:: Required action ::
Copy each line of the data beneath in which the word "from" appears.

Stored records:
=====
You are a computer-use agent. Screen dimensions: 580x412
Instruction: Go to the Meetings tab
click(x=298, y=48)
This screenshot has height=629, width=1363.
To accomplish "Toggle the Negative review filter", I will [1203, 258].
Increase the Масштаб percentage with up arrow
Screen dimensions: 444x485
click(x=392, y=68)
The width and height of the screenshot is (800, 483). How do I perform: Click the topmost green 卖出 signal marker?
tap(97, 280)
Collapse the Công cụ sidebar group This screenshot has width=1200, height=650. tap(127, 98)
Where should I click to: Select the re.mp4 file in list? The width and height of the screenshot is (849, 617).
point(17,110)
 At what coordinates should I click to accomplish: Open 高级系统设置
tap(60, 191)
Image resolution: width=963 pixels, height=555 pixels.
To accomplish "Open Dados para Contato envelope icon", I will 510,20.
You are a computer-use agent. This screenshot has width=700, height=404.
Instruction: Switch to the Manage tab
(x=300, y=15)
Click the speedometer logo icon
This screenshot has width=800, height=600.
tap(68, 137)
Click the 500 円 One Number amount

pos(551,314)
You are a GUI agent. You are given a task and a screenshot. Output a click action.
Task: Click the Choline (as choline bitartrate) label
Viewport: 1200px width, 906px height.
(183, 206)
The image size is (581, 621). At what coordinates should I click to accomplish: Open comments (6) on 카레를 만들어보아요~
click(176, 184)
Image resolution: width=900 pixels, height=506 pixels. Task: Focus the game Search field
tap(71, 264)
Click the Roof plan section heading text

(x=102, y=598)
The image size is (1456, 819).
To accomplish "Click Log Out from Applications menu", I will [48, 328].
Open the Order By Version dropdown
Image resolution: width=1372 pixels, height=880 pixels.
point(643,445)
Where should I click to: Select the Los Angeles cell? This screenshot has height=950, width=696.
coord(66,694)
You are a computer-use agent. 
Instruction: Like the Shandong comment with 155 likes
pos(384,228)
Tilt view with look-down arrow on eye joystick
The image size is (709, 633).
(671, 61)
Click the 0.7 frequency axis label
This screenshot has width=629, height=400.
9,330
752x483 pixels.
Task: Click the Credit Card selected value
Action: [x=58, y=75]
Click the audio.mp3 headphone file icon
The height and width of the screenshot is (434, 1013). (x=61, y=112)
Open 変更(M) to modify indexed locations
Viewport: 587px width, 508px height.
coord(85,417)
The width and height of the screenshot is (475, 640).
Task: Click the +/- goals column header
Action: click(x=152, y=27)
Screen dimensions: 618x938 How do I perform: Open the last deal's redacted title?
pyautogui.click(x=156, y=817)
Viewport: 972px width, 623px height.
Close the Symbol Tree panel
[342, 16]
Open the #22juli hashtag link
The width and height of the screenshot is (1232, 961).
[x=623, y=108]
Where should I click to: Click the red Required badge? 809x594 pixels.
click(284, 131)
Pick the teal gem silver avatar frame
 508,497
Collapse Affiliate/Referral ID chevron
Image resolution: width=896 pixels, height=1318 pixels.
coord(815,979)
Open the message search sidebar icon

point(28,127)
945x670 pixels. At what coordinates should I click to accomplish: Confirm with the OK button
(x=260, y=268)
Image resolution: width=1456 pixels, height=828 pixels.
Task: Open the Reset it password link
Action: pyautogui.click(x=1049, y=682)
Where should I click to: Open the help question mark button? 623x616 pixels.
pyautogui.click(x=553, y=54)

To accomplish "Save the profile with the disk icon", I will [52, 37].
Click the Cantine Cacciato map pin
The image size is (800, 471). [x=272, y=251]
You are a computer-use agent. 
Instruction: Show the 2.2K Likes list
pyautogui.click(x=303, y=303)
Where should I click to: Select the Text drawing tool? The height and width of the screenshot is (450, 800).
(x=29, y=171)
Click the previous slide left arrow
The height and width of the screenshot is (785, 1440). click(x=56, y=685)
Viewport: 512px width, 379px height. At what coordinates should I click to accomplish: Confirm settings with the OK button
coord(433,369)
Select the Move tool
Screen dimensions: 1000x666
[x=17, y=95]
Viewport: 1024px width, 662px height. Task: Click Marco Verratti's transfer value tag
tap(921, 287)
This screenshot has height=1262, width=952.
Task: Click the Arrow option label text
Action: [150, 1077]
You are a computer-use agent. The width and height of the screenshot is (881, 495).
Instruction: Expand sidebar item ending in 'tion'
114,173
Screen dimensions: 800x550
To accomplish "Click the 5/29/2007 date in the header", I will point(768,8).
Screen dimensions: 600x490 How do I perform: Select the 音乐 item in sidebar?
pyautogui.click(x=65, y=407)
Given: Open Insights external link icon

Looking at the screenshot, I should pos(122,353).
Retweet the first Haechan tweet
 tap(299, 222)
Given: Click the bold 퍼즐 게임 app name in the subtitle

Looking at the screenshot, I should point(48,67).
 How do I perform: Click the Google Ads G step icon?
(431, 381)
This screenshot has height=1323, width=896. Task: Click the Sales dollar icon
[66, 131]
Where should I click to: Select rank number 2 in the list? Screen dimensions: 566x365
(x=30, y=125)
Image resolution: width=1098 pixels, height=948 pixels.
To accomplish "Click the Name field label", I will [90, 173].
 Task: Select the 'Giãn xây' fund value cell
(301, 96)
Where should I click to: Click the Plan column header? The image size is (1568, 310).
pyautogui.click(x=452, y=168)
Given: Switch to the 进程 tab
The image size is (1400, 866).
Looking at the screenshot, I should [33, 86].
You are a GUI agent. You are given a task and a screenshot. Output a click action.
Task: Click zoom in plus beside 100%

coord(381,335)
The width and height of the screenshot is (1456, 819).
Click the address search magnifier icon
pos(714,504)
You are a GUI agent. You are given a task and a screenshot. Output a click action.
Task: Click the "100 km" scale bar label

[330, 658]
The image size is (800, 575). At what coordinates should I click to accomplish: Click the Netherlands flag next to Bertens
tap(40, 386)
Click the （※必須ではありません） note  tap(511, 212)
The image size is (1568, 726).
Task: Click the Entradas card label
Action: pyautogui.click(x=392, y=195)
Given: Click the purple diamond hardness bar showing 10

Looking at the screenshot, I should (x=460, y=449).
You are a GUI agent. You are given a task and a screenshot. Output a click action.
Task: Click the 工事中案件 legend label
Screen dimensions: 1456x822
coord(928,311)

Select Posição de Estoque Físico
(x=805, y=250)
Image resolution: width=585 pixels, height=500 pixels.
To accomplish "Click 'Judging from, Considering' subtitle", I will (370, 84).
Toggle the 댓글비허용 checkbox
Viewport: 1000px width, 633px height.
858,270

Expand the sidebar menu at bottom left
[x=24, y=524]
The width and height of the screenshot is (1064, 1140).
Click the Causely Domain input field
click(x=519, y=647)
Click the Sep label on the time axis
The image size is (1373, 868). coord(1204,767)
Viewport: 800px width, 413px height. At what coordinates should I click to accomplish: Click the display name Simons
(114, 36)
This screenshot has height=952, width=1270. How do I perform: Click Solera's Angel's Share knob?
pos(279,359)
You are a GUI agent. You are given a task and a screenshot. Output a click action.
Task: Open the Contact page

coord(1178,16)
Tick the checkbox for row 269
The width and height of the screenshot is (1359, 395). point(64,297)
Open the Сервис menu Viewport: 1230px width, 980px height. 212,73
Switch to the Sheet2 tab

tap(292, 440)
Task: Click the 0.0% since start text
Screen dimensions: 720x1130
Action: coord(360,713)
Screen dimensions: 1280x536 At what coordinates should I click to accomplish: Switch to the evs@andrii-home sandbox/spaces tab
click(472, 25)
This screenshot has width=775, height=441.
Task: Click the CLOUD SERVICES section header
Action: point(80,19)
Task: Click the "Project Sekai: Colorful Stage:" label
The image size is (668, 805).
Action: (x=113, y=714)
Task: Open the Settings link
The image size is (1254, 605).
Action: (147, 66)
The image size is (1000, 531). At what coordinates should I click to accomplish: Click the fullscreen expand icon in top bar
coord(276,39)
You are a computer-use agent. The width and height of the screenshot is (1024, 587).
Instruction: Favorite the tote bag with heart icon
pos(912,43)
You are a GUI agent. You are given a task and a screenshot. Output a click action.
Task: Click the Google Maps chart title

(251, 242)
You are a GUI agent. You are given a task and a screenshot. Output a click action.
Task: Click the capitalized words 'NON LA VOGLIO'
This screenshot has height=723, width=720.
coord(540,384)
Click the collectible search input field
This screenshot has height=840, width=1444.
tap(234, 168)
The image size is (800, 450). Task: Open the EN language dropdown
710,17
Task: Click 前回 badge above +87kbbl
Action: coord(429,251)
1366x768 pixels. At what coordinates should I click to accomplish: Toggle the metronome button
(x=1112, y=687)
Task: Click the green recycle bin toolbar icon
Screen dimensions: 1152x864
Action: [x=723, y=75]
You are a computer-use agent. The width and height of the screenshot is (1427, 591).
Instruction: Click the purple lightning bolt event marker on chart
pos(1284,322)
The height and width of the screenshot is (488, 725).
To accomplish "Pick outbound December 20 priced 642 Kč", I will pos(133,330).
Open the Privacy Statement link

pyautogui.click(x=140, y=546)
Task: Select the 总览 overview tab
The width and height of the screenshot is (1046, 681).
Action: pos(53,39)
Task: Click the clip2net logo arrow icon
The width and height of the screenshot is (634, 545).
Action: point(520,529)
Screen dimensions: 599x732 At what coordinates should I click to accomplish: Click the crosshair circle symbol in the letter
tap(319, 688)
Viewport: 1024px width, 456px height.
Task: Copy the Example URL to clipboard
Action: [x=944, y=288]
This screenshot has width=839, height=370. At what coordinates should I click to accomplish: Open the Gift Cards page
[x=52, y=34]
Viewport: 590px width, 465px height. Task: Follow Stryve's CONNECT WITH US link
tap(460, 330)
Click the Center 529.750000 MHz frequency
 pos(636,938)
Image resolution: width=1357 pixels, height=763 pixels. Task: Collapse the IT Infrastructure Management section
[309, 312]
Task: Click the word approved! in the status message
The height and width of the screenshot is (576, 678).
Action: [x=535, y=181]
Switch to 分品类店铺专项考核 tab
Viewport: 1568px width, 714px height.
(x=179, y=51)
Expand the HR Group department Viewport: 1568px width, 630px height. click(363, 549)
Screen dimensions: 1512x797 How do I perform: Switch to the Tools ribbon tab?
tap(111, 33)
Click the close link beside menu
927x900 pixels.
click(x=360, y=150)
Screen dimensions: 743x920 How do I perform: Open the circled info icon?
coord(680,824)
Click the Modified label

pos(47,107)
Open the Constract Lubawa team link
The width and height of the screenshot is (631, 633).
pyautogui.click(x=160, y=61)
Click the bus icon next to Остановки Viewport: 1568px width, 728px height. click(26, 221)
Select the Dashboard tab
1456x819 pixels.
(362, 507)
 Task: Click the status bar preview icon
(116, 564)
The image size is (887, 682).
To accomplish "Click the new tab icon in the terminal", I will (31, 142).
=====
:: Answer to the problem ::
To accomplish "Click Log Out from Applications menu", I will [48, 328].
To accomplish "Click 'Judging from, Considering' subtitle", I will (370, 84).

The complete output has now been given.